The feat this album pulls off reprising the past sounds of country is remarkable and noteworthy, but not entirely novel these days, nor especially difficult with so many others laboring in this vintage pursuit. It’s really the writing of Shawn Hess and how he takes some of the most simple and true notions of love, and blends them with classic sounds that makes Wild Onion unique.

The story of Shawn Hess is a distinctly Western one. From Laramie, Wyoming, he’s best known in town for slinging drinks and entertaining folks at the town’s Ruffed Up Duck Saloon—a small package liquor joint they’ve fashioned into a bar and music venue. Hess grew up in Cheyenne, but something about Laramie felt more like home. He only leaves to go on tour, or to stand at the edge of town and let the vastness of the Wyoming sky to stoke his muse.

But the songs of Wild Onion are not about wide open spaces where the buffalo roam, or high mountains and wild rivers, or rodeos and campfires. These songs definitely belong out West, but they feel more defined further south in New Mexico along the Will Rogers Highway, at least for this album. That might have to do with Hess traveling and touring through the Southwest previously.

But the songs of Wild Onion aren’t about the Southwest either. Similar to some of the most timeless country classics, Hess finds simple and universal experiences in love, and crafts them into little morsels of life like roadside curios. Finding yourself in a relationship that always seems to seesaw between good and bad is what the opening song “‘Til It Ain’t” is all about. The second song “Yesterday’s Coffee” is about a love that feels just right.
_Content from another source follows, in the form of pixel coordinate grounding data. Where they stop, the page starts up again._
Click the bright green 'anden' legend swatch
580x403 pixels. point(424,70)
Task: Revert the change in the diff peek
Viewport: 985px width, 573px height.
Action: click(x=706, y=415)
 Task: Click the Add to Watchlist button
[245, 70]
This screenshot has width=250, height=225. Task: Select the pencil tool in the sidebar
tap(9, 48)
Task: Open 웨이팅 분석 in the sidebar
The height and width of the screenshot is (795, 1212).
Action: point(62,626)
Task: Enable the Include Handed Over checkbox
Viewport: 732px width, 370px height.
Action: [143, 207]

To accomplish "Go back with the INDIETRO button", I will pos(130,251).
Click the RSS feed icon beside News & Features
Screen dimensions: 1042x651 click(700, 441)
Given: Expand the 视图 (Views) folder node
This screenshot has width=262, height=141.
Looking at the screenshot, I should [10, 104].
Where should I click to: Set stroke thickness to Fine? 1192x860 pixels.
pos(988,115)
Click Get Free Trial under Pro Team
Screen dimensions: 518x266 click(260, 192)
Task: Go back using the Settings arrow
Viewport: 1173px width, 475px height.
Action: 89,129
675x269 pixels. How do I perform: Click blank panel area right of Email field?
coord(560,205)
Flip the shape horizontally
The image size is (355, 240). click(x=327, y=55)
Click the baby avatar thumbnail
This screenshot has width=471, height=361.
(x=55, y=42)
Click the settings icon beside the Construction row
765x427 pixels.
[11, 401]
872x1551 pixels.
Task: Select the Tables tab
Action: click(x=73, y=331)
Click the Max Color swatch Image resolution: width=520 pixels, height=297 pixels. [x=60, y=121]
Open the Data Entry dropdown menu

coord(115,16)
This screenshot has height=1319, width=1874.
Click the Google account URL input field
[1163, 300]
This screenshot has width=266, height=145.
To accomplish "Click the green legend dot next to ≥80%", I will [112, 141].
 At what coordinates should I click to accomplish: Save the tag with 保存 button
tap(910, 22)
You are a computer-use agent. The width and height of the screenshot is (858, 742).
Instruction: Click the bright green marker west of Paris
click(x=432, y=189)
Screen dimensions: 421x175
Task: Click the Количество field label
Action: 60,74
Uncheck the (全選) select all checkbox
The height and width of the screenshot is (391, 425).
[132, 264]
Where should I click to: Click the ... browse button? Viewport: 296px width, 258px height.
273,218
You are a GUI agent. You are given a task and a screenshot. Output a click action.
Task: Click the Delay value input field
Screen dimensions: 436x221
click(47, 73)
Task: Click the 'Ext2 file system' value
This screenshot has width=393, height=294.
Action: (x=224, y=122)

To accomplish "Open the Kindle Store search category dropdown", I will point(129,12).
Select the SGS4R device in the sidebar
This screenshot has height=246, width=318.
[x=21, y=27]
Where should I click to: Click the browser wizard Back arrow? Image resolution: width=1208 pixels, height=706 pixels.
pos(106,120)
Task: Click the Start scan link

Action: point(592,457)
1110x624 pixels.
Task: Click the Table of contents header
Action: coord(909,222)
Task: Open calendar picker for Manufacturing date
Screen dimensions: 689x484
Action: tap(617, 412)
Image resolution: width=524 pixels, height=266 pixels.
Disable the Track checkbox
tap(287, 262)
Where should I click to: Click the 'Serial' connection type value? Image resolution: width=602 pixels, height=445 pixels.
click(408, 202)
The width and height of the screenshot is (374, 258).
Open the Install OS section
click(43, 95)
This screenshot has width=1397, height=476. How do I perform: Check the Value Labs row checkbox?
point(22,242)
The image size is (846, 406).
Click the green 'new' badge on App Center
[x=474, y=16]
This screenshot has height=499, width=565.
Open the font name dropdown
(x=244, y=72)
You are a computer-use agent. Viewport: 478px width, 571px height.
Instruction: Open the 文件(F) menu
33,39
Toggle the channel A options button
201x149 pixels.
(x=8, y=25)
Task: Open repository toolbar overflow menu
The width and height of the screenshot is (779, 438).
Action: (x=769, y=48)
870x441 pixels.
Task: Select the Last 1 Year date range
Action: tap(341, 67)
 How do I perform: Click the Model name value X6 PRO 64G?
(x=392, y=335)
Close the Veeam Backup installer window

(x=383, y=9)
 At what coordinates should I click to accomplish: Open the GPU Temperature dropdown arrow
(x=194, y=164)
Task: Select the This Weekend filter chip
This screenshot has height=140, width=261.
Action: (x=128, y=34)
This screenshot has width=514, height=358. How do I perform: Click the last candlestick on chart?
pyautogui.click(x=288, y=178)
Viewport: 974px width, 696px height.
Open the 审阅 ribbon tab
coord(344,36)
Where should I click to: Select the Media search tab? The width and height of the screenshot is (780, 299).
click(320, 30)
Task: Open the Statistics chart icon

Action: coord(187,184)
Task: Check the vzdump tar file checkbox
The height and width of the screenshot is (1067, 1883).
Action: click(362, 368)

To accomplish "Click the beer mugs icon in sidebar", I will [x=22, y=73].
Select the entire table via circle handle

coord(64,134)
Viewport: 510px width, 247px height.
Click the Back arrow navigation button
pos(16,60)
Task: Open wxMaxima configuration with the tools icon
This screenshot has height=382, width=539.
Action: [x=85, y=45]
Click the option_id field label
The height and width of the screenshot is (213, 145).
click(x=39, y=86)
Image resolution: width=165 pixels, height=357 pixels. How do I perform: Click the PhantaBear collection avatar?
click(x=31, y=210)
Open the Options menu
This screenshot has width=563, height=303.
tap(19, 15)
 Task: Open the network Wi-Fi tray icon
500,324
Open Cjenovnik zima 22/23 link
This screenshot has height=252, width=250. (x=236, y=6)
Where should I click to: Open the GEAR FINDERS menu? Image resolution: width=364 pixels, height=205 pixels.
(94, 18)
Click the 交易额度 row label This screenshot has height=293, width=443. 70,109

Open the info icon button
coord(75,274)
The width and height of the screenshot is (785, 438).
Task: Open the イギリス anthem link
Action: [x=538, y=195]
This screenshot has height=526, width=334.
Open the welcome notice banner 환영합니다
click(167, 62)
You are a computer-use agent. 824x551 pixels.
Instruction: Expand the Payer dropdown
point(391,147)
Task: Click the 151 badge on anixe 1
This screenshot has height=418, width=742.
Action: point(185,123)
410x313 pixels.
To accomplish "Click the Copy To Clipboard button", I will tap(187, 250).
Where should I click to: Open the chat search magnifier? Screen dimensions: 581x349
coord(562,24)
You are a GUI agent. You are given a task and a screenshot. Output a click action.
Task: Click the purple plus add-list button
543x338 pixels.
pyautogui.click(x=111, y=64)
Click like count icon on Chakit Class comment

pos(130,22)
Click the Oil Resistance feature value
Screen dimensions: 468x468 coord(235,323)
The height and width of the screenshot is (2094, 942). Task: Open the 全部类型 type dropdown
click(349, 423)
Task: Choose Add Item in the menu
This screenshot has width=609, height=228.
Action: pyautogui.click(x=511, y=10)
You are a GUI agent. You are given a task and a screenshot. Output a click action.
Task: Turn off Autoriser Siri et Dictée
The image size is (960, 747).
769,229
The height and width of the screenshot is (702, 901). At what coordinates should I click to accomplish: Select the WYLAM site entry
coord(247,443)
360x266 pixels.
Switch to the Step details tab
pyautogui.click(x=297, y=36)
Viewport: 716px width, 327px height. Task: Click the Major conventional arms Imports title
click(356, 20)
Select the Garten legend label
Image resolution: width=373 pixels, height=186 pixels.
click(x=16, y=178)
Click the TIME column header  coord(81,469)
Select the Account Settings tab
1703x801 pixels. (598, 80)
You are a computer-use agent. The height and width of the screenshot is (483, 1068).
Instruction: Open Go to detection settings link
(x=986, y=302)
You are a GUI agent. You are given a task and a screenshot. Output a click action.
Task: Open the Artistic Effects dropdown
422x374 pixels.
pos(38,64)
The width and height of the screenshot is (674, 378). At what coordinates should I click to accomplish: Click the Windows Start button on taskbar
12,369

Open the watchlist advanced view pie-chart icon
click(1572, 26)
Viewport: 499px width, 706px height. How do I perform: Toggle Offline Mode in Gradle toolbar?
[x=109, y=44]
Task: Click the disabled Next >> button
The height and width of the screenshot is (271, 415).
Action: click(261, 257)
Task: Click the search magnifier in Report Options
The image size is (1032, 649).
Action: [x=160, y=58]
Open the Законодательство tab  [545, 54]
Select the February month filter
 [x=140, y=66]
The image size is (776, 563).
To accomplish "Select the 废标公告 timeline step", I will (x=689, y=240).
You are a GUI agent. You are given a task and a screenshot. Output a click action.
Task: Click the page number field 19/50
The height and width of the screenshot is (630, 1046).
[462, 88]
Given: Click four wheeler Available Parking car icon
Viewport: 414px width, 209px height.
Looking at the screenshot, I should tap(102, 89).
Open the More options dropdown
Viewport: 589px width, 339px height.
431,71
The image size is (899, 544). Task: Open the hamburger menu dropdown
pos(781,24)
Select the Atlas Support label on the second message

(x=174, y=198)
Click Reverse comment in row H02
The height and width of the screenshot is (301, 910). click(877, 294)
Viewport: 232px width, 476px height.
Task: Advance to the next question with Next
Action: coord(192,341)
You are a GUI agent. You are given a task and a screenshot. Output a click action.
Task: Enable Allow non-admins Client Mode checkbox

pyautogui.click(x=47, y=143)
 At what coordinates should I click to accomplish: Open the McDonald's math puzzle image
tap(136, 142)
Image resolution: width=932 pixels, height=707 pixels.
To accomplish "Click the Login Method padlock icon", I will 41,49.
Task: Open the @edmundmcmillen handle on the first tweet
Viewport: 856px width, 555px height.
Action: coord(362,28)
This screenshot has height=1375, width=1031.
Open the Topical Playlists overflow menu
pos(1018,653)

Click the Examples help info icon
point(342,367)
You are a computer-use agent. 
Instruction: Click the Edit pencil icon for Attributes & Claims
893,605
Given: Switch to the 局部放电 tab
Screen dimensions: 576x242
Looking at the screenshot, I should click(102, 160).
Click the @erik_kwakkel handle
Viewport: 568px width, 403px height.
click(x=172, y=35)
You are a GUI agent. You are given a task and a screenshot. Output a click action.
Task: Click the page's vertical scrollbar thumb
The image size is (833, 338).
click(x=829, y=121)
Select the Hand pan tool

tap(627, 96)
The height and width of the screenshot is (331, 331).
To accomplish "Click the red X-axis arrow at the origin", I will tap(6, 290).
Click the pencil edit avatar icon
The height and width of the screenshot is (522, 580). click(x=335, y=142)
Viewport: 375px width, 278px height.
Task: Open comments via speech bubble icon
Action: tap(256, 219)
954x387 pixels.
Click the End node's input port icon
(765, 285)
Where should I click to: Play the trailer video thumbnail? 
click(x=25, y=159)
“When You Call” calls to mind a scenario we’ve all probably found ourselves in at one time or another. “You’re his when you’re fine, you’re just mine when you’re not,” Hess sings in his aged, patina tone. “You don’t miss what you had quite enough to give up what you’ve got.”

Just like the original sounds of country music always seem eternal in the hearts of true fans no matter the current trends, so it is for the trials and tribulations of love that ring true for every generation, no matter the era. Many albums touch on either the sound or the sentiment of classic country, often in fleeting moments. Shawn Hess marries these two eternal truths throughout Wild Onion.

You won’t be converting your Walker Hayes-listening friends to the other side with Wild Onion. But you’ll find it just about right for a long drive through the countryside, or a quiet evening away from the of the shrill droning of modern reality. It’s the trip far away and back in time that makes Wild Onion so enjoyable.